• TEXT SHOWN:
▼▼▼

I guess, if need be, I could either "downgrade" back to the original, smaller NEMA 17's that came with the kit, or else upgrade to TMC5160's (which run cooler) to better support the higher torque "upgraded" NEMA 17's. In the worst case I would shift to the standalone drivers discussed earlier, each of which comes with massive heatsinks.
All that said, the present currents are fairly paltry compared to what NEMA 23's consume. I imagine NEMA 23 drivers get very hot indeed!
Lastly, but importantly, I think I maybe see why my setup is loosing positioning when I jog around manually. Basically, by default GRBL turns off the drivers almost completely at the end of a command rather than maintaining holding torque on them. I'm guessing that may allow some slippage to happen that shouldn't happen during those relaxation periods. It has me curious now as to whether this might also happen while running a lengthy grbl script--maybe during periods when the z-height is locked and not otherwise changing? I guess I'll have to run some tests to find out. I find it hard to believe that GRBL might make a bonehead mistake like that, but.... maybe? Regardless, this would be something that the closed loop drivers could correct for, because their magnetic encoders have quite good resolution. :-) Based on tracking info, I'm pretty sure I'll be receiving them this week.

▲▲▲

• ENTRIES PROVIDED:
▼▼▼

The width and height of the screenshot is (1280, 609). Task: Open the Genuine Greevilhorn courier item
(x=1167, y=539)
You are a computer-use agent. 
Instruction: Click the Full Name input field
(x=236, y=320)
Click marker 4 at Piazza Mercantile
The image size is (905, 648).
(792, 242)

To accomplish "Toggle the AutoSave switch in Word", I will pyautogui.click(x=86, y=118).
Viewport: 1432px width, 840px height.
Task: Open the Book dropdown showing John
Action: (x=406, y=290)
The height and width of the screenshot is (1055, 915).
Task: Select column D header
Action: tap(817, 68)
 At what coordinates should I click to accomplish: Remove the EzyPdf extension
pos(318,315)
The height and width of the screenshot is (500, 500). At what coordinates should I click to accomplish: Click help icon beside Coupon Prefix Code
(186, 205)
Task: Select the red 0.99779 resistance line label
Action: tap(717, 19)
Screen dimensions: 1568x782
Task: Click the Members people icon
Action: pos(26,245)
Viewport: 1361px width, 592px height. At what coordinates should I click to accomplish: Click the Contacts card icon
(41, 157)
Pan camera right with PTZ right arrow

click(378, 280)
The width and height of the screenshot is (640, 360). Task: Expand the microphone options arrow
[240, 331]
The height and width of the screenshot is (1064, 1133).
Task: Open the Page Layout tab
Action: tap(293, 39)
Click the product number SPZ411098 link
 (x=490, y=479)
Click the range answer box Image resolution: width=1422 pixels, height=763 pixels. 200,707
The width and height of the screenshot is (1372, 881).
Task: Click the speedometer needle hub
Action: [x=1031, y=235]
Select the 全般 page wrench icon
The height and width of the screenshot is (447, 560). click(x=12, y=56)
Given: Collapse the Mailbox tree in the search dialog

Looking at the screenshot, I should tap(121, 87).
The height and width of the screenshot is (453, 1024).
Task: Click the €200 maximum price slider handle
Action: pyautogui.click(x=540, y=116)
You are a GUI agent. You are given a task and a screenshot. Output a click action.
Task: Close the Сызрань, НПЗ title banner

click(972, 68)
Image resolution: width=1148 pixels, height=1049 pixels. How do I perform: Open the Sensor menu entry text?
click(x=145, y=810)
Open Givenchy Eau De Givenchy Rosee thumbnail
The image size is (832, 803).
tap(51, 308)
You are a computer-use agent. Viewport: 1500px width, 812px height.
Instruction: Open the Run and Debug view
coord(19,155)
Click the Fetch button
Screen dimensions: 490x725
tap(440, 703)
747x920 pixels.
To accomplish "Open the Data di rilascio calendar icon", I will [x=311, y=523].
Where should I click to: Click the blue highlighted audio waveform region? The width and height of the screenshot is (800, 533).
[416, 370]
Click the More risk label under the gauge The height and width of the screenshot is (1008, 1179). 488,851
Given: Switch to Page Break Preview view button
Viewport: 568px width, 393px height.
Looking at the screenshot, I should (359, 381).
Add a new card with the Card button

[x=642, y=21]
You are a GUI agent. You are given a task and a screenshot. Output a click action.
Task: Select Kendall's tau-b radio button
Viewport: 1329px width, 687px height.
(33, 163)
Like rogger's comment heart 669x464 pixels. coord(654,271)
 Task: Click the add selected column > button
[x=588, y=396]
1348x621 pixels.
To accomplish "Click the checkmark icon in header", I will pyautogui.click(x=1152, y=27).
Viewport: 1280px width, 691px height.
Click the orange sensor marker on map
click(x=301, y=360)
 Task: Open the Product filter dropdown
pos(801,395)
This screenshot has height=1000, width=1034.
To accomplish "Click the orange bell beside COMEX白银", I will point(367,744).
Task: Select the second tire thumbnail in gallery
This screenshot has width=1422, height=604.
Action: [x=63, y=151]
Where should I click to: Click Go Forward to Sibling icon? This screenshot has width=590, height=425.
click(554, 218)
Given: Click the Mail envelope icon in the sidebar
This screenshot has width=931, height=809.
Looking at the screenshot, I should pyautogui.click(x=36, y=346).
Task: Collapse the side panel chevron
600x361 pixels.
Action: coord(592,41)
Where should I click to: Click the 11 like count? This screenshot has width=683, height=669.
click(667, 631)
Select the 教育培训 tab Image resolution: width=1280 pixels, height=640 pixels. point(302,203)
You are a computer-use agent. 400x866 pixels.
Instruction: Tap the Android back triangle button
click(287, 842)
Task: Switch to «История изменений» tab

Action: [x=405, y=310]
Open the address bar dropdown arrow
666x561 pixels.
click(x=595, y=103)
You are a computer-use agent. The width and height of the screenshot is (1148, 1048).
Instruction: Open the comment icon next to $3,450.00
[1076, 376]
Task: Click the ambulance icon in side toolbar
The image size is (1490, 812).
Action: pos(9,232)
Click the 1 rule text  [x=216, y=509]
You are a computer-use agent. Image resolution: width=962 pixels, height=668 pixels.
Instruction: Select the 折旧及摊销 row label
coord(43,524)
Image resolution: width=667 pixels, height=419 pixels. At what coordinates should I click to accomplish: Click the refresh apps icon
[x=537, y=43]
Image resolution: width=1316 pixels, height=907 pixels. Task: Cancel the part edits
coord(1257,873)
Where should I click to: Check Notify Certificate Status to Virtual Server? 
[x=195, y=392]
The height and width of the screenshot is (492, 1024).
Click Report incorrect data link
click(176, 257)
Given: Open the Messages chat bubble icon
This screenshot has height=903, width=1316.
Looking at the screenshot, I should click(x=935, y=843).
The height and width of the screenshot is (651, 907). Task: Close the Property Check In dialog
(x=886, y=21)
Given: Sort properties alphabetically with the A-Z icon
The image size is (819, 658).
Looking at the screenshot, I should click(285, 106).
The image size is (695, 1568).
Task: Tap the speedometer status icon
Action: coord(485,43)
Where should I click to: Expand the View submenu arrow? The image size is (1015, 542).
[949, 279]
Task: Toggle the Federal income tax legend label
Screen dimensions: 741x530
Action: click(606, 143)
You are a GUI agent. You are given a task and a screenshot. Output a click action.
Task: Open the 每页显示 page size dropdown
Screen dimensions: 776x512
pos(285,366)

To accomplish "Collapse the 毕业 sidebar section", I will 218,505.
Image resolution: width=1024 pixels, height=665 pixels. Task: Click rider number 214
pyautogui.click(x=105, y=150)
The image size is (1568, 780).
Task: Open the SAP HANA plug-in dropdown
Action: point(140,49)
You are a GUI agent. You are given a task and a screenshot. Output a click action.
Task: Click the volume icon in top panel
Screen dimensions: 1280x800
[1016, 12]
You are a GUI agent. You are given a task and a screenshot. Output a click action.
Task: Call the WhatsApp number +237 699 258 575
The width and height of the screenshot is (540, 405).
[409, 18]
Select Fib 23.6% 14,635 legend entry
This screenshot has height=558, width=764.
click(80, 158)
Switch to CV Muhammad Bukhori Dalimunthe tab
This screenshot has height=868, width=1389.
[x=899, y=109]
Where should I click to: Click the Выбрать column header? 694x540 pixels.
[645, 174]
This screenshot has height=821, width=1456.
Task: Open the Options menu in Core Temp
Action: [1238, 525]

▲▲▲

• TASK REQUIREMENTS:
Retype the stepper motor text above, from "I guess, if" up to and including "very hot indeed!".

• TASK RESULT:
I guess, if need be, I could either "downgrade" back to the original, smaller NEMA 17's that came with the kit, or else upgrade to TMC5160's (which run cooler) to better support the higher torque "upgraded" NEMA 17's. In the worst case I would shift to the standalone drivers discussed earlier, each of which comes with massive heatsinks.
All that said, the present currents are fairly paltry compared to what NEMA 23's consume. I imagine NEMA 23 drivers get very hot indeed!